Her kelime donanma fişeği

Her gazel şehrâyin

Toprak ateş, su ateş, hava ateş…

ŞEYH GALİB

Ey Türkçenin aydınlık dedesi

Bir ışık gördüm, girdim kapından

Nice bin renkli gökkuşağı geçtim

Huzûruna çıkarken.

Tasavvufun uygulanması, hâl edinilmesi bir mânevî yolculukla gerçekleşir. Gāye Hakk’a kavuşmaktır. Bunun için “mâsivâ” dan vazgeçmek gerekir. Mâsivâ, Hak’tan gayri her şeydir. Bu uğurda mal mülk, evlât, makam mevki, şan ve şöhret, hattâ âhiret beklentileri terk edilir.
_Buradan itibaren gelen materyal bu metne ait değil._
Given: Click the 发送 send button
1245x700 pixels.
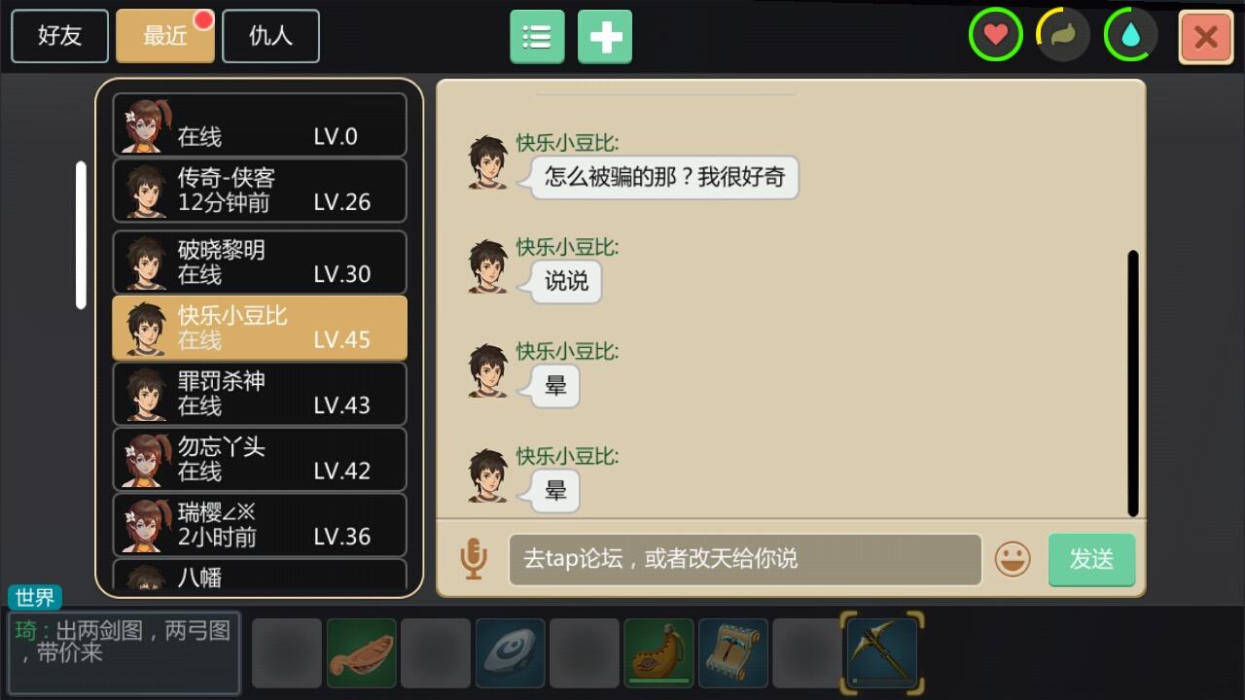Looking at the screenshot, I should tap(1091, 559).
Terk, fiilî değildir, gönülden çıkarmaktır.

Nafiz Nayır, bu yolun yolcularını ve özelliklerini “Onlar” şiirinde tasvir etmiş:

ONLAR

Islah-ı nefs ettiler, dünyâyı bıraktılar,

O, her şeyi gösteren aynayı bıraktılar.

Gerçeği bıraktılar, rüyâyı bıraktılar…

Can alınıp satılır bir dükkândan geçtiler.

 

Ele kalmasın diye yük edindiler gamı.

Reddettiler mansıbı, mertebeyi, makamı…

Onlar ki bilmezlerdi sabâhı ve akşamı,

Sonu başı belirsiz bir zamandan geçtiler.

 

Cennet ve cehennemden çevirip yüzlerini,

Duydular yüce pirin  ‘gel’ diyen sözlerini.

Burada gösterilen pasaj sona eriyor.